Kredit Angebote
SEO-News
Schutz vor dem Verkauf des eigenen Immobilienkredites
Bis vor der Einführung des Risikobegrenzungsgesetzes verkauften etliche Banken Immobilienkredite an ausländische Finanzinvestoren. Diese liquidierten umgehend den Kredit, nachdem sie die Grundschuld besaßen. Nicht nur so genannte „faule“ Kredite wurden von Banken an Spekulanten weitergereicht. Mit einem Drittel guter Baudarlehen schönten die Verkäufer der Kredite diese auf. So wurden nicht nur Baukredite an Finanzinvestoren verkauft die schon seit einiger Zeit litten, sondern auch die Darlehen von Bauherren, die sich immer an die Kreditverträge hielten. In unglaublich schneller Art und Weise machten die Erwerber der Baukredite diese zu Geld.

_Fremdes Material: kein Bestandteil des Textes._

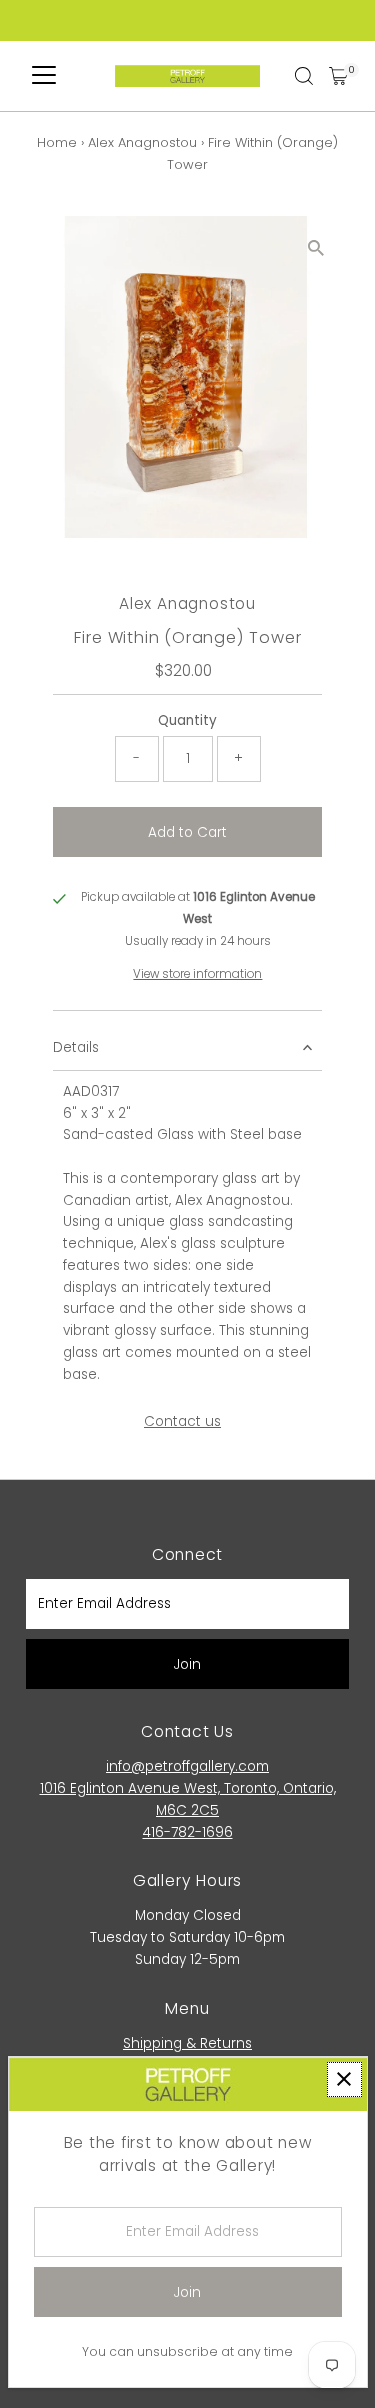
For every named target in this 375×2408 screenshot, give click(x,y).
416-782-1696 (188, 1832)
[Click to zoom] (316, 248)
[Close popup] (344, 2079)
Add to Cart (187, 832)
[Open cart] (338, 76)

Wer nicht auf die neuen Kreditkonditionen einging, diese waren immer teuerer als die ursprünglichen Zinsen, wurde der Zwangsvollstreckung unterworfen. So verloren innerhalb kurzer Zeit viele bürgerliche Existenzen ihre Eigenheime. Mit dem neuen Risikobegrenzungsgesetz schob die Bundesregierung dem Handel mit Baukrediten einen Riegel vor. Doch auch die Kreditnehmer selbst können sich effektiv vor dem Verkauf des eigenen Baukredites schützen und zwar auf einfache Art. Der effektivste Schutz ist die Vereinbarung eines Abtretungsverbotes. Diese Klausel wird im Kreditvertrag fixiert. Der Kreditgeber verpflichtet sich dabei, auf den Verkauf seiner Forderung zu verzichten. Jedoch wird in den meisten Fällen das Abtretungsverbot nur in den Kreditvertrag aufgenommen, wenn der Kreditnehmer auf dieser Klausel ausdrücklich besteht. Manche Banken haben zu dem Abtretungsverbot den Zusatz, dass dieses nur Gültigkeit besitzt, wenn der Kreditnehmer die vereinbarten Kreditraten pünktlich und zuverlässig zahlt. Andere Kreditinstitute versilbern sich ein Abtretungsverbot. Nur gegen einen entsprechenden Zinsaufschlag wird diese Klausel in den Kreditvertrag aufgenommen. Leider lässt sich das Gros der Banken nicht auf ein Abtretungsverbot ein. Im Gegenteil: In den Kreditverträgen lassen sich diese Kreditgeber die Option des Forderungsverkaufes einräumen. Wer keinen Kreditvertrag mit Abtretungsverbot hat, ist dem neuen Geldgeber nach dem Verkauf eines Baukredites nicht ohne Schutz ausgeliefert. Gegen die willkürliche Zwangsvollstreckung und die einseitige Kündigung des Kreditvertrages kann aufgrund des neuen Risikoschutzgesetzes vorgegangen werden.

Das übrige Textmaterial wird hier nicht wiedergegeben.